Is it just cause it’s the Jets? The Pats are gonna get their first round bye, does it really matter if they lose this game?

Sharkbait

Mostly Jets.

Senor Weaselo

Dreamboatsack… oh shit flag for blinking at Brady. Wait, it’s a hold? Woo!

entropy

THAT made me think “don’t fuck this up”

John Difool

Chris Matthews just sent a thrill up Antonio Brown’s leg…..

JustStopDude

Okay…seriously…how was that not a penalty for roughing the passer?

I realize no one cares about Mallet…but I would like to not see him disabled in a meaningless game.

Doktor Zymm

This DeAndre Hopkins kid is pretty good. Maybe he’ll get to play for an NFL team some day!

litre_cola

Andre Johnson cries in the background.

Beerguyrob

Which qb demon has possessed Brandon Weeden’s body?

Romonobyl

All the pantz, much less doop.

evilbeaver8

Totino’s pizza rolls taste like neither pizza nor rolls. Discuss.

Doktor Zymm

Pizza puffs are the same damn way. It is disappoint.

entropy

I’ve always found them to be the melted plastic of snack of foods.

Marc Trestmans Windowless Van

They burn your mouth like food though, because they are either still frozen or mouth burning temperature and nothing in between.

Romonobyl

They were better when they were Geno’s pizza rolls.

Romonobyl

Actually, it was Jeno’s.

Marc Trestmans Windowless Van

I want to sneak out for the worst most generic Italian food ever now, I don’t drive after I drank now even though I am probably fine (I am not fine, I am a fucking liar)

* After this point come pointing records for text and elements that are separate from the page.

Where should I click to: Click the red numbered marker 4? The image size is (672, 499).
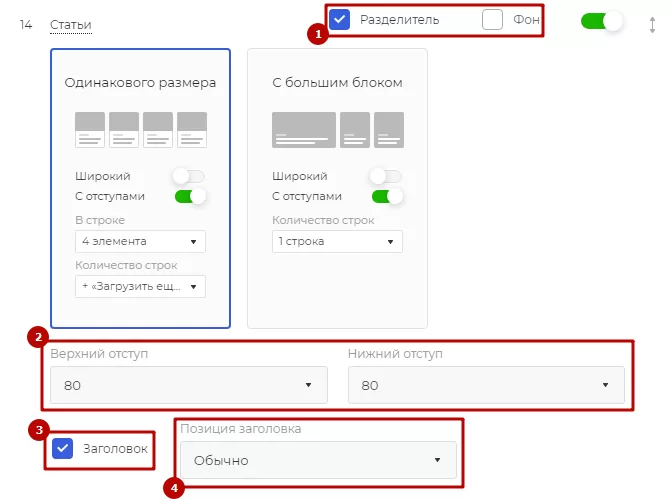point(174,488)
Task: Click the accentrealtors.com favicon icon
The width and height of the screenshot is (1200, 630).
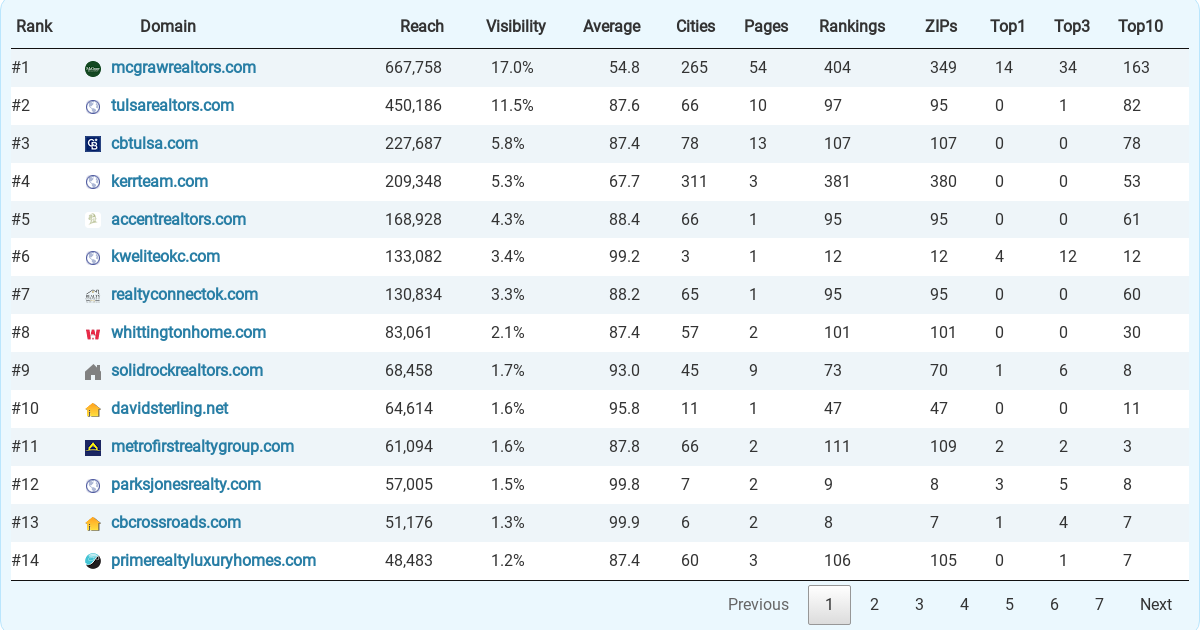Action: pyautogui.click(x=93, y=220)
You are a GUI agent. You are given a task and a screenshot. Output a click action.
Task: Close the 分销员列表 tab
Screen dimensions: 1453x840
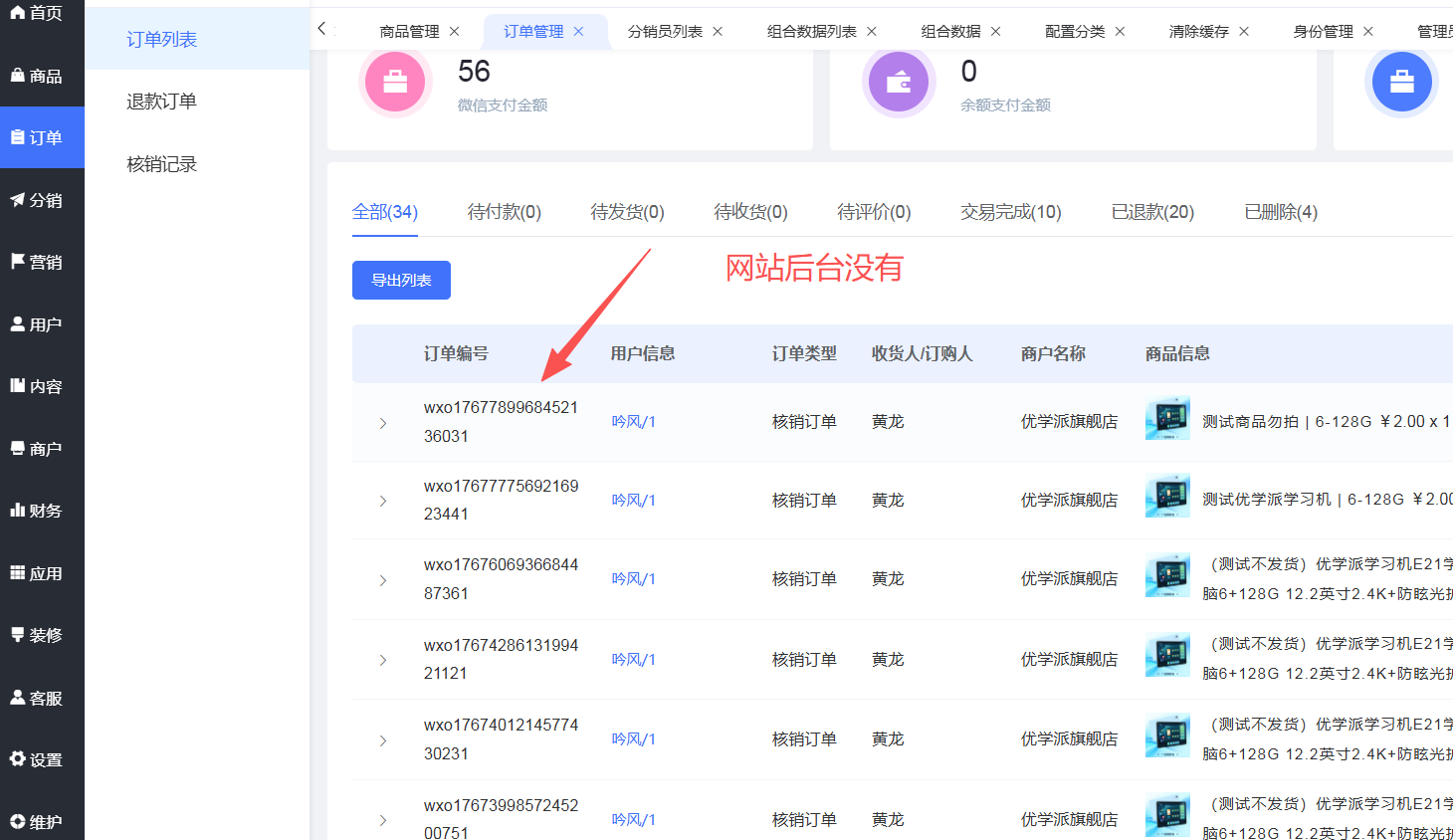tap(718, 32)
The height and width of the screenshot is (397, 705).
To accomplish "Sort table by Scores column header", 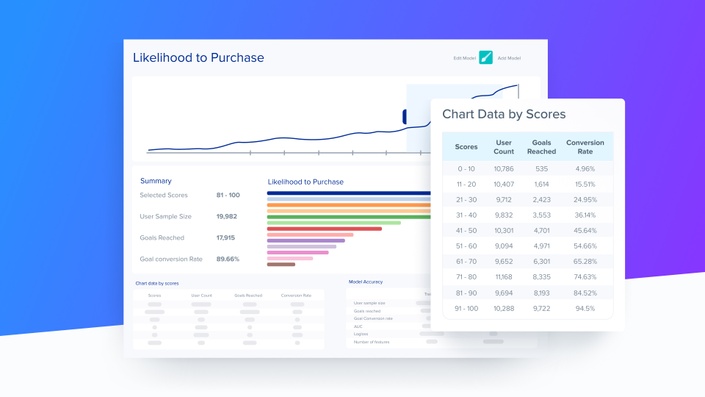I will click(x=466, y=147).
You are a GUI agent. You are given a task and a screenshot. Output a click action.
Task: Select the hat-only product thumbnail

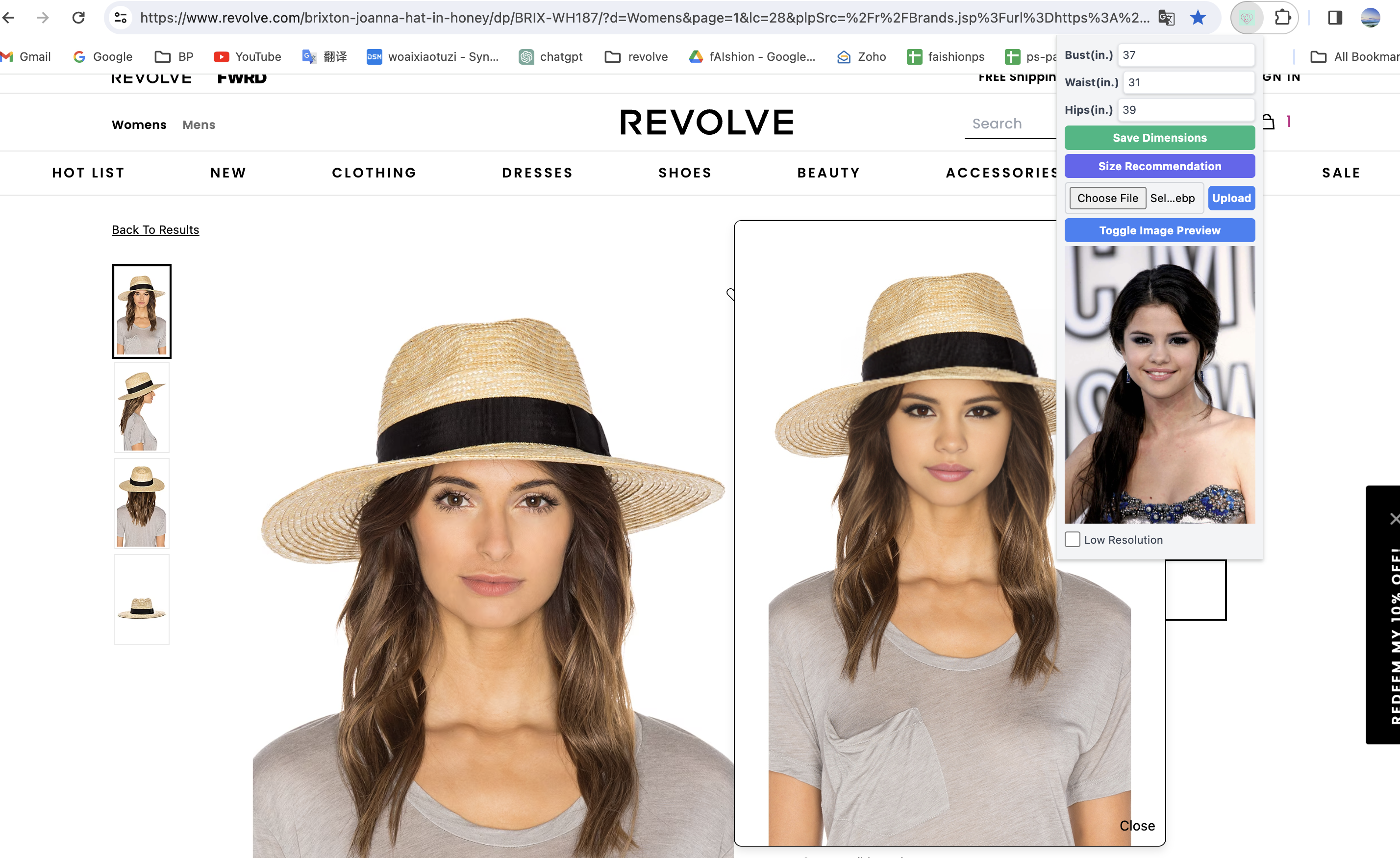[142, 600]
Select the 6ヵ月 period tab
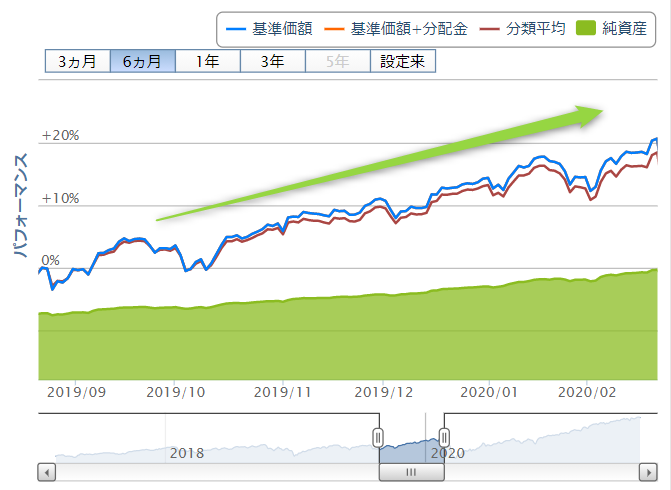Image resolution: width=671 pixels, height=490 pixels. coord(142,61)
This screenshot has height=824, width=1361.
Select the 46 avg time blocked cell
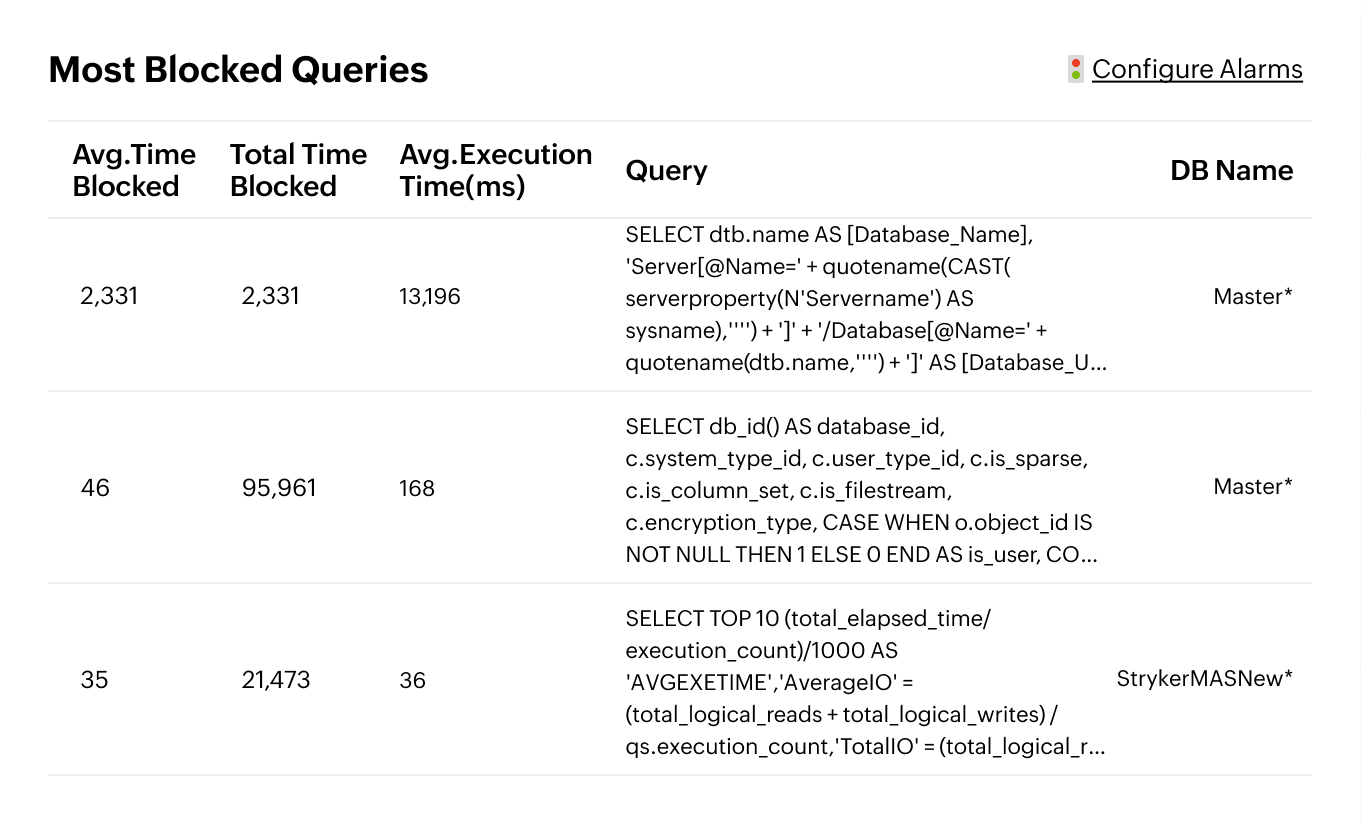click(95, 488)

Marc Trestmans Windowless Van

Bears getting stopped for FGs twice and give up an early 2nd half TD. This has never happened before.

Doktor Zymm

DAY OF THE BLOCKED FIELD GOAL

John Difool

LOLFalcons

Senor Weaselo

Senor, Lord, Entropy, etc.: “Please don’t fuck this up, please dear god don’t fuck this up.”

entropy

Actually, I’m more in a “FUCK YOU STEELERS” frame of mind right now

Marc Trestmans Windowless Van

I normally like the streams with no commercials but the default screensaver on this game looks like it was made by someone who couldn’t figure out photoshop so they just stole a Fox logo from online. For some reason the lack of effort bugs me.

entropy

Piss poor workmanship angers me, too.

Zap Rowsdower

FITZMAGIC: can you feel it?

jjfozz

Good buzz at ravens game(; need more beer – steelers fans nuce

Doktor Zymm

Drink on, sir. Drink on.

entropy

I’ll pace you; this has not worked out for most people, I should warn you.

Doktor Zymm

I would like to take this opportunity to point out, once again, how fucking dumb the Bears were to let Marshall go.

Defensive Back Mike Wallace

They needed room for Ray McDonald.
…… oh.

Beerguyrob

Angry Brady is best Brady.

Doktor Zymm

I don’t know, sad, pouty Brady is pretty good too.

entropy

MARSHALLDOWN II!!!

I just did a very understated FUCK AAAALLLLLLL OF YOOUUUUU to the bar in general.

So how much Chicago get for Marshall?

Doktor Zymm

I’m trying to remember, but too lazy to look it up…what games did the Browns win this year?

Sharkbait

Fuck. MOAR BOOZE

ThursdaySkyGoddess

MARSHALLDOWN!!!!!!!!!!

So what was Fouts talking about there.